--- Record extracts Enclosed Below ---

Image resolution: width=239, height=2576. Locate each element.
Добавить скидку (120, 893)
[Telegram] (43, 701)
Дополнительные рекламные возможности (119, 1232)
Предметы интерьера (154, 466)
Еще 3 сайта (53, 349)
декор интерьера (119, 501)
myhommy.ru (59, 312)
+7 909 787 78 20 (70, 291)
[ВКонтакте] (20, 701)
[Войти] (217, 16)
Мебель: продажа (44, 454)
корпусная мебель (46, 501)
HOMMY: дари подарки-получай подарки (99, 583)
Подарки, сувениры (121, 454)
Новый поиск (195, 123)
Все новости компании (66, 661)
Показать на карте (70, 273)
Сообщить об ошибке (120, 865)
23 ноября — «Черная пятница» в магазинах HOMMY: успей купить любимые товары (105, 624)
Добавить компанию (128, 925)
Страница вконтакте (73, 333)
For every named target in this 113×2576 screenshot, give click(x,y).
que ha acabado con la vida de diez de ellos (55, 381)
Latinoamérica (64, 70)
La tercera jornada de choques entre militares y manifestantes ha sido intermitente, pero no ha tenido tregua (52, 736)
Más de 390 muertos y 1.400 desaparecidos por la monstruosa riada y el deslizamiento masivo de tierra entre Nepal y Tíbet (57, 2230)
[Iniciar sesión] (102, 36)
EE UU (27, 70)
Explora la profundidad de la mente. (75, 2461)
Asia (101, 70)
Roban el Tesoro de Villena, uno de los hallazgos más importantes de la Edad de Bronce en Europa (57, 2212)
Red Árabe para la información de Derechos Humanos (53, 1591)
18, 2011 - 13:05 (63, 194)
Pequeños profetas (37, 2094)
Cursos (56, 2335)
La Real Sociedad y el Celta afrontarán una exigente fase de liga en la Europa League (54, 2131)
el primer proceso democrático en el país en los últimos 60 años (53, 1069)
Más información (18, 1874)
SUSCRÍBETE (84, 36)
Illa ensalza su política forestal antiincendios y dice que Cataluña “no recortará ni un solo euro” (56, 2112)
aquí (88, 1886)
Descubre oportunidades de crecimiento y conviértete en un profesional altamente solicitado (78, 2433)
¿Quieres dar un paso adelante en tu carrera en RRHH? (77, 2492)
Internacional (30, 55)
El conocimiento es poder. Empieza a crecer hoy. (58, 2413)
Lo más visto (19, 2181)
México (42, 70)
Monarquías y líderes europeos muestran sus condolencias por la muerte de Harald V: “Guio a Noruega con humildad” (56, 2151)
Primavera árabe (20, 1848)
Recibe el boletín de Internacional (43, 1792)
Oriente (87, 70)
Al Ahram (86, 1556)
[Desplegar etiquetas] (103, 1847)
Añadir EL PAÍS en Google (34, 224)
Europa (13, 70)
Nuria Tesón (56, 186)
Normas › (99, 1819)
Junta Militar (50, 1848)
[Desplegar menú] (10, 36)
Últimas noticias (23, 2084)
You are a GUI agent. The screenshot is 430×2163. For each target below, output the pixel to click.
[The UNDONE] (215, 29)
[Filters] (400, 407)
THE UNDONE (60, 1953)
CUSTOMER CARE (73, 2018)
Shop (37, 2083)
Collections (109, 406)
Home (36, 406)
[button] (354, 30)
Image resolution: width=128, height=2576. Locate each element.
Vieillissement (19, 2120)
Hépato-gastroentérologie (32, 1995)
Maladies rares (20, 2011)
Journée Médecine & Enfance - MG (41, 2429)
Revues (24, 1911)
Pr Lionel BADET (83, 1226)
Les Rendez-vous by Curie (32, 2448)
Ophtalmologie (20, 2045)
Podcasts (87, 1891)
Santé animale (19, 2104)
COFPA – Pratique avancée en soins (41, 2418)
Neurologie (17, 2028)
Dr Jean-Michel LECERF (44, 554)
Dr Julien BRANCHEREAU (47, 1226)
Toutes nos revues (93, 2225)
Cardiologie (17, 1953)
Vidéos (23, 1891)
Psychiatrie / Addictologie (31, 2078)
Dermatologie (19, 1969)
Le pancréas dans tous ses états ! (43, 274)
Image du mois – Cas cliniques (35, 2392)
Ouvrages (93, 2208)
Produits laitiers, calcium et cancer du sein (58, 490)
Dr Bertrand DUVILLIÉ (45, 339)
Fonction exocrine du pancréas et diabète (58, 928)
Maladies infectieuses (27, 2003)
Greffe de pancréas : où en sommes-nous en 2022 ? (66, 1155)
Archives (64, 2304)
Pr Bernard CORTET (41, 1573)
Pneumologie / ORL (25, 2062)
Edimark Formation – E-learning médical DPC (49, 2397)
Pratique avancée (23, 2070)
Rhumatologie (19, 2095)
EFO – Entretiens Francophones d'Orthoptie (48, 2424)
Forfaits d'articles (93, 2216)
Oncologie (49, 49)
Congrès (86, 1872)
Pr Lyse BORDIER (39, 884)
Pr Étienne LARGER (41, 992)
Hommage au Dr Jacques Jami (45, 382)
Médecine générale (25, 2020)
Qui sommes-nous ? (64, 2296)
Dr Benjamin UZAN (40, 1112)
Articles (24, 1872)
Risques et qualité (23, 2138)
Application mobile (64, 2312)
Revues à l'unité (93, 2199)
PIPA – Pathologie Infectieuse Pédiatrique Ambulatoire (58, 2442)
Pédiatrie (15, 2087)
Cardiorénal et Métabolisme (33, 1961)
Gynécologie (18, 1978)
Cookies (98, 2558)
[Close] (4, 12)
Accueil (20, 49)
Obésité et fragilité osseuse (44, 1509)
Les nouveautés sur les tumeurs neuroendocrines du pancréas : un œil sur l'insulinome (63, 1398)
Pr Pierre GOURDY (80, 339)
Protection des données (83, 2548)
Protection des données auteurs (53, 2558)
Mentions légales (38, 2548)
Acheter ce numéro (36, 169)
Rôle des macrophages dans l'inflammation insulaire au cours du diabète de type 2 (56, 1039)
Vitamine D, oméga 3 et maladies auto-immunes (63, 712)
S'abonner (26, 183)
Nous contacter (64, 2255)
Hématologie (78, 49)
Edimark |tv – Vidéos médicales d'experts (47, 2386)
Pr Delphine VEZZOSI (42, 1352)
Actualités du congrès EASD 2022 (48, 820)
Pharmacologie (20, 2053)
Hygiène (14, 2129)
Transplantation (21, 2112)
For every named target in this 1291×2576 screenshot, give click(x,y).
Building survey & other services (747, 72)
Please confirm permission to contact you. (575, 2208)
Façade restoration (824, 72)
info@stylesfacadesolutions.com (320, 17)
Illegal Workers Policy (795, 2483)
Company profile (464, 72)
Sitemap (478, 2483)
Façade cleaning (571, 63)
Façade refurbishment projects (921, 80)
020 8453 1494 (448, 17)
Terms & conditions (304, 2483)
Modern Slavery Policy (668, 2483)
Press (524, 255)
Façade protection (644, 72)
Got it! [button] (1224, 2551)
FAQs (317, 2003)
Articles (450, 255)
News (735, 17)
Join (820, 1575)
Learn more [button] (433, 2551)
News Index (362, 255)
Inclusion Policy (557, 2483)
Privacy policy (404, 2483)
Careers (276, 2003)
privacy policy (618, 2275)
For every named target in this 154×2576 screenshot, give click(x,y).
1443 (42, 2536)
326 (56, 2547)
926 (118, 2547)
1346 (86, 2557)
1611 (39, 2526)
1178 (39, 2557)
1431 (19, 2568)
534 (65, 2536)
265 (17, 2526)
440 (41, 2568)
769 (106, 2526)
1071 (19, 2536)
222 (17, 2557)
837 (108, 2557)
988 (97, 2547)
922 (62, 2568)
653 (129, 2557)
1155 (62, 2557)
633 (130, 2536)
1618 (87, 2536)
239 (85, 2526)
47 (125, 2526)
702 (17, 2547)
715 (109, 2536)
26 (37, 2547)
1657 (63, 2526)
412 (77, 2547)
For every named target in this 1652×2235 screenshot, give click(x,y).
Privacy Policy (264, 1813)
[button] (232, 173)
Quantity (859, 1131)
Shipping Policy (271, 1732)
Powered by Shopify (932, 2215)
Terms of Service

--- End of Enclosed Record extracts ---

- [Your assignment]
Go through the listing above and return each line that includes the word "avancée".

- [Output of the exercise]
COFPA – Pratique avancée en soins (41, 2418)
Pratique avancée (23, 2070)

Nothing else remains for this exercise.